One aspect of the relatively small area called Trippett (s.p.b.) that I know something of is that between 1775 and 1855 it was the site of St. Mary Lowgate’s detached burial ground. After 1855 deceased parishioners would have been buried in Hull’s General Cemetery, opened 1847, although as this was a private/commercial cemetery it would not have accommodated all parishioners. As the earliest part of Western Municipal Cemetery was not opened until 1861 and Hedon Road Municipal Cemetery not until 1875 the provision is briefly unclear.
Hull was divided into two parishes – Holy Trinity and St. Mary’s, the former being the larger. By the mid 18th century churchyards countrywide were literally bulging with human remains and the creation/consecration of detached burial grounds was the most obvious solution, particularly in densely populated urban areas. Holy Trinity’s first parish detached burial ground was the Castle St. site currently being partly obliterated by road building works on the A63 in Hull’s town centre (for a study of this site see my article in Hull Civic Society’s Newsletter recently).

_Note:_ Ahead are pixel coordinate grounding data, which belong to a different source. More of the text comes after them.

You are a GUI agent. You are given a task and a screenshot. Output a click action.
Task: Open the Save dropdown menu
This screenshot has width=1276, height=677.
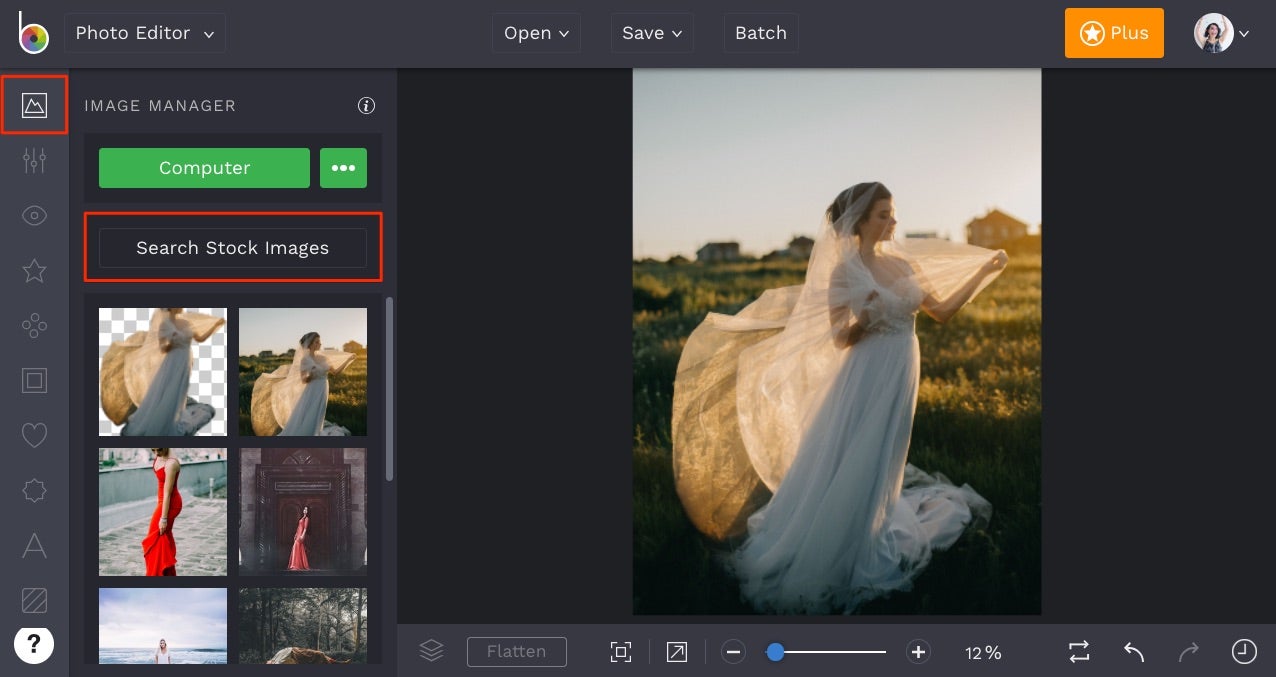pyautogui.click(x=651, y=33)
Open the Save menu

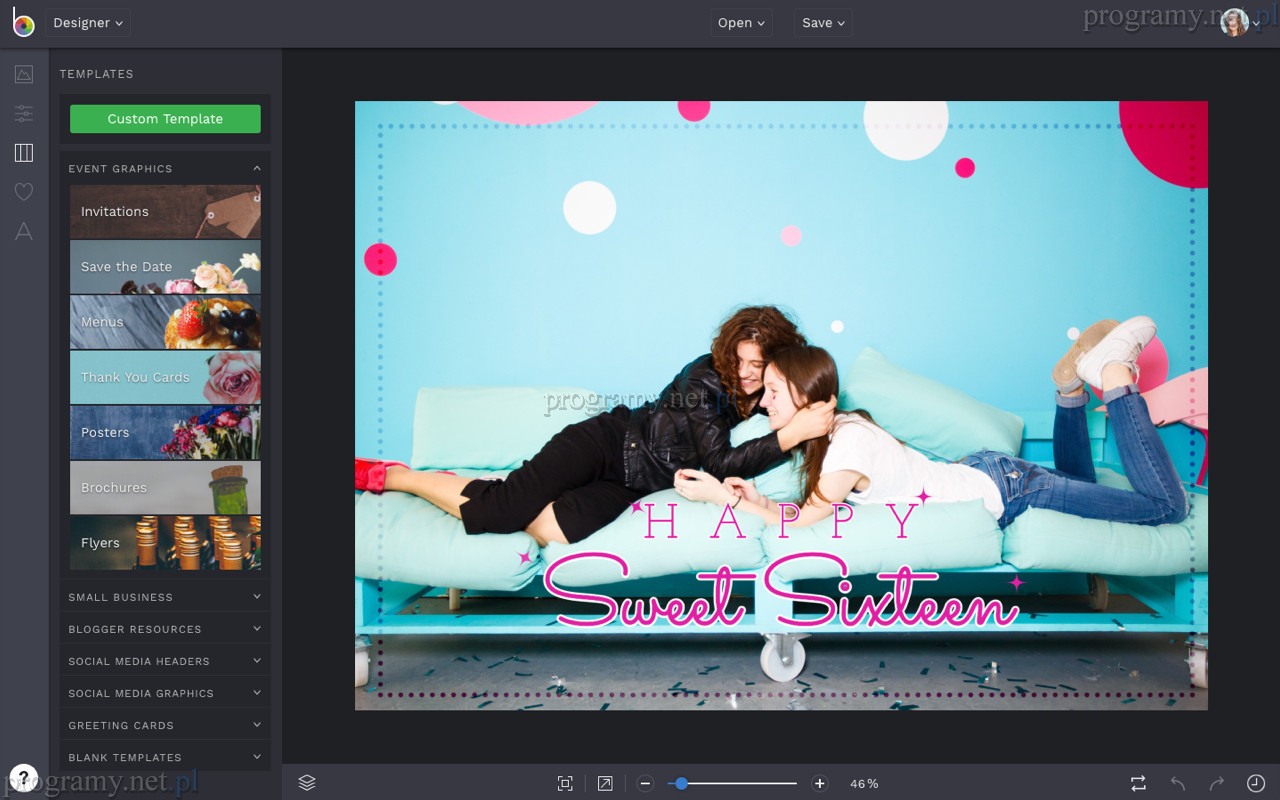coord(823,23)
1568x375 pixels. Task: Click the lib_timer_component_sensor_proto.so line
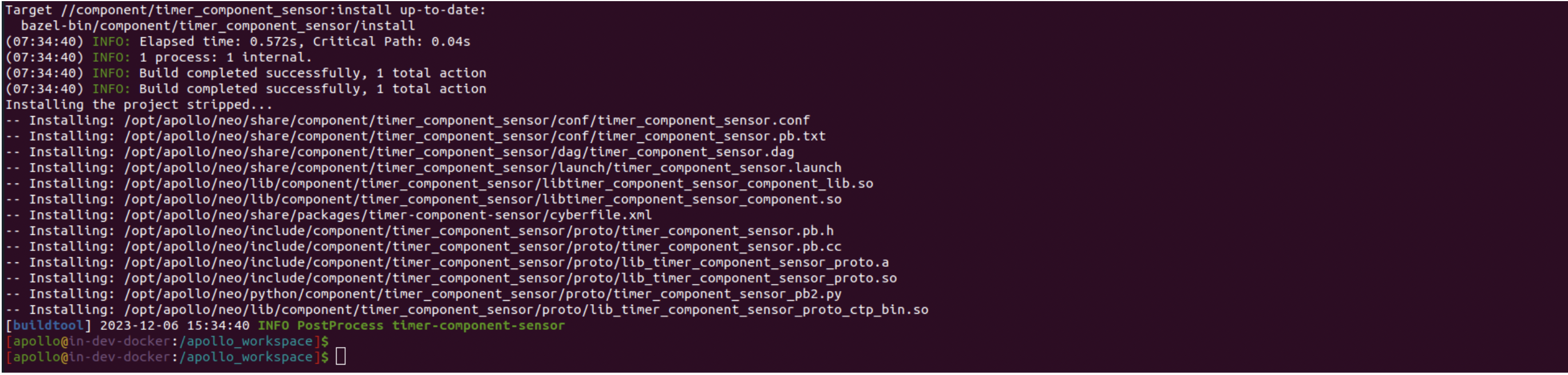(x=451, y=278)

The site of Trippett’s detached/disused burial ground is today towards the east end of Freetown Way at a point where the Registry Office use to be, there is a small grassy area on part of the site. It was just south of the Charterhouse alms-houses in the 18th century.
By the late 19th century the maintenance of disused burial grounds had been taken on by the Parks and Cemeteries Committee of the Municipal Corporation. This Committee also kept tidy and presentable the disused churchyards at the churches themselves. For example in 1882 flowers growing in ‘rustic vases’ were placed in St. Mary’s churchyard and at Holy Trinity either side of ‘pathway leading to the western entrance’.
Parks and Cemeteries workers strove to make disused burial grounds inviting places of resort.
The photo. above shows a fine stand of snowdrops in Castle Street disused burial ground.